Corporate governance 
Not applicable.

Regulatory control 
Not applicable.

Taxation of current income in Ireland 
25% on the rental income after deduction is allowed for various expenses (e.g. management charges, interest charges, etc.).

Taxation of distribution of current income to investors  
No further taxation or withholding tax.

Taxation of capital gains 
Sale of real estate asset or participation in real estate.

20% on the gain after deduction for relevant expenses (e.g. legal costs and estate agent fees).

B.  INDIRECT INVESTMENT THROUGH CORPORATE VEHICLES 
There are various types of corporate vehicles through which the indirect investment could occur; however, the taxation position will be the same.

Minimum capital 
€1

Set-up costs  
€1,600

Time required to become operative 
5 to 10 days from lodgement of correct documents with The Companies Registration Office.

Costs per annum for corporate and accounting compliance 
Accounting required for corporate tax and VAT purposes. Filing of bi-monthly/annual VAT returns required. In addition an annual tax return will need to be prepared. Also preparation of annual financial statements is required.

Corporate governance 
Rules will differ depending on whether company is a private or public company and on certain balance sheet/turnover thresholds. Larger companies are  required to have annual compliance statements, audit committees, etc. Requirement to have board of directors (at least one Irish resident), company secretary and auditor. Considerable flexibility may be agreed in by-laws on corporate governance. Voting and profit rights freely allocable although there are strict capital maintenance rules and rules on related party transactions. Shareholders can appoint and revoke appointment of directors. Shareholders may have approval rights on management decisions, but management may not lose competence for day-to-day business. The company may be managed by (i) board of directors, (ii) managing director/general manager.

Regulatory control 
Not applicable. Normal company law applies.

Taxation of current income in Ireland 
25% on the rental income after deduction is allowed for various expenses (e.g. management charges, interest charges, etc.).

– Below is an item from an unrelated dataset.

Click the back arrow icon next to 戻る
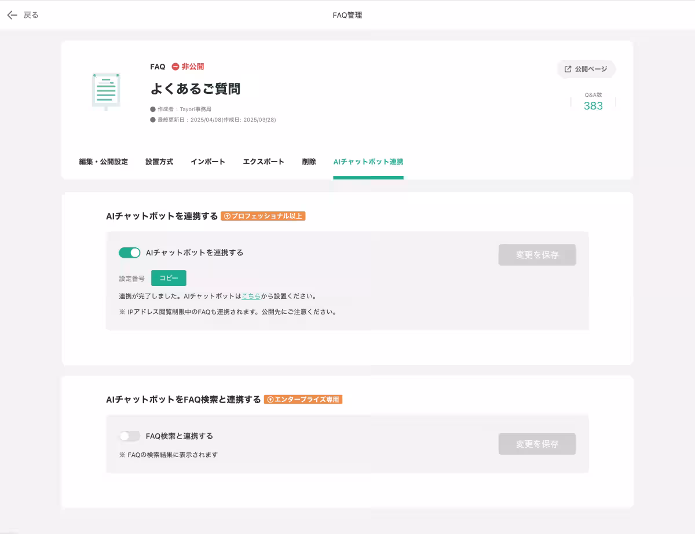695x534 pixels. 12,14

Taxation of distribution of current income to investor 
(i) Tax-resident shareholder:
Individual
Subject to 20% withholding tax on a distribution. Self-employed individuals are subject to a further 3% PRSI and 2% health levy on their entire income. If income exceeds €100,000 the health levy is 2.5%.

Company
If the distribution is to another resident company it is regarded as franked investment income and is not subject to withholding tax by the distributing company or indeed any further taxation in the hands of the receiving company.

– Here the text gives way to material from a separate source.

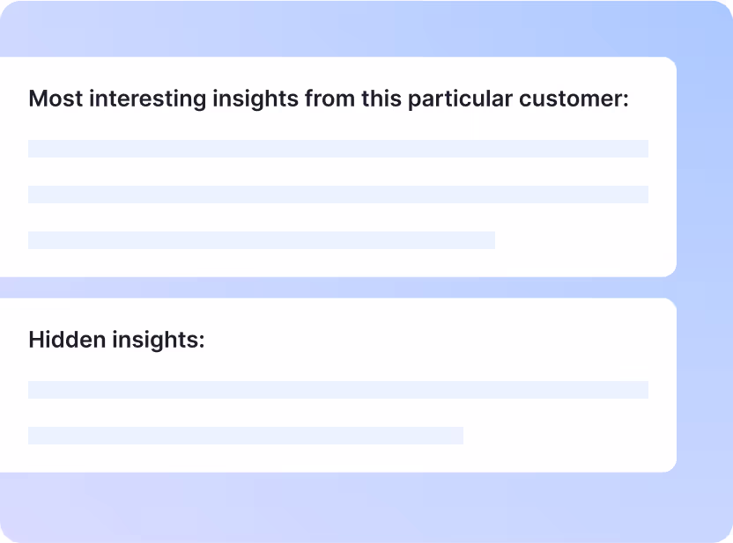Click white space below top card's third line
733x543 pixels.
pos(338,264)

(ii) Non-resident shareholder:
There are many domestic exemptions for payments made to individuals and companies tax resident in an EU country or in a country with which Ireland has a double taxation treaty. Furthermore, payments to companies resident outside the aforementioned countries but which are ultimately controlled by person(s), whether directly or indirectly, tax resident in an EU country or in a treaty country should also be exempt:
  • If parent–subsidiary directive is applicable, no withholding tax.
  • If parent–subsidiary directive or domestic tax exemption is not applicable, then under a double tax treaty a withholding tax ranging between 5% and 15% is usually applicable.
  • If none of the above is applicable, 20% withholding tax applies.

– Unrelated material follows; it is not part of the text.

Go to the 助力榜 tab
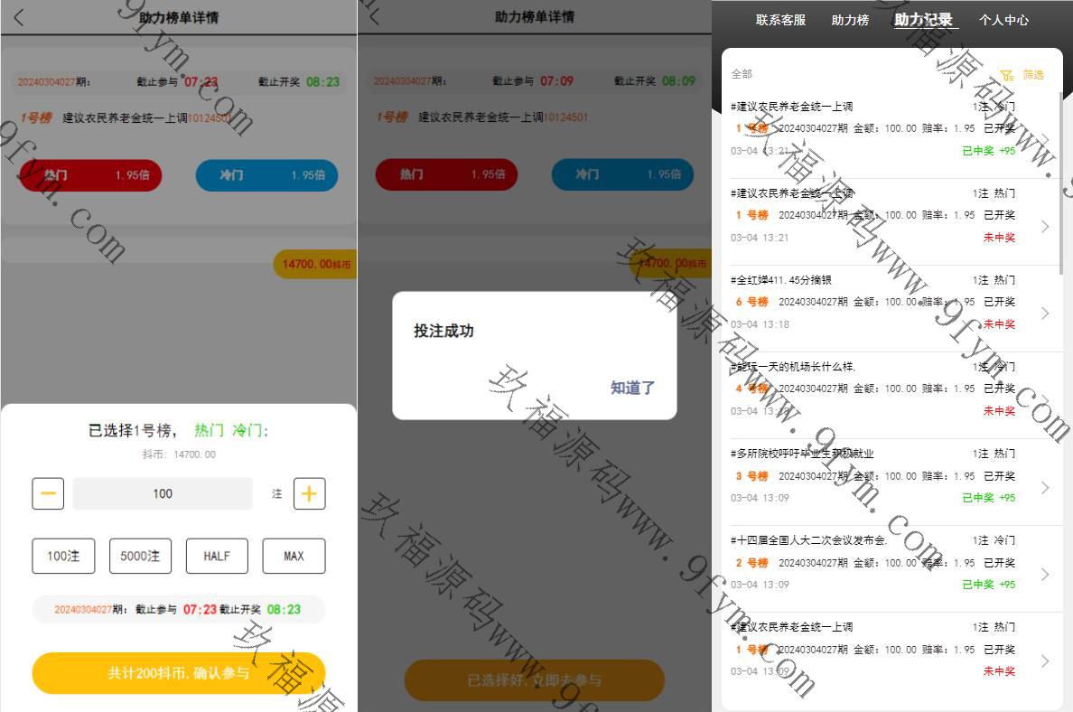850,20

Taxation of capital gains 
Sale of real estate asset or participation in real estate

20% on the gain after deduction for relevant expenses (e.g. legal costs).

C.  INDIRECT INVESTMENT THROUGH PARTNERSHIPS 
We would not recommend this investment type structure.

D.  INDIRECT INVESTMENT THROUGH COLLECTIVE INVESTMENT VEHICLES (CIS)

Management company 
Legally required for unit trust and CCF type CIS. Not required for VCIC type CIS but often used for such type of scheme.

Minimum capital 
Management company: €125,000 or three months' fixed overheads, whichever greater.

Fund: none, but offering document must specify minimum viable size below which CIS will not launch.

Set-up costs 
Management company: €1,500.

Fund: €35,000 – 50,000 (approx).

Time required to become operative 
Management company: 10 days.

Fund: 6 to 8 weeks (for full authorisation).

A new one-day authorisation process has been implemented for CIS for "qualifying investors".

Costs per annum for corporate and accounting compliance 
Will vary depending on size of fund, number of holdings, number of investors, dealing frequency, etc.

Corporate governance 
Management company: as B. above, but needs two Irish-resident directors.

Fund: board of directors (minimum of two Irish residents). Delegation of asset management, administration, custody and distribution. Investors' rights dictated by by-laws (trust deed, deed of constitution, memorandum and articles).

Regulatory control 
CIS are subject to prior financial regulator authorisation and ongoing financial regulator regulation and supervision. Promoter approval required before CIS can be established. Promoters need not be regulated entities but must demonstrate relevant expertise, fitness, probity and have financial resources of at least €635,000. Discretionary asset managers need not be regulated but must demonstrate relevant expertise, fitness and probity and are subject to prior approval process. Detailed authorisation process – main focus on offering document, custody arrangements and participants (promoter, directors, asset manager).

Prior approval of management company and directors required.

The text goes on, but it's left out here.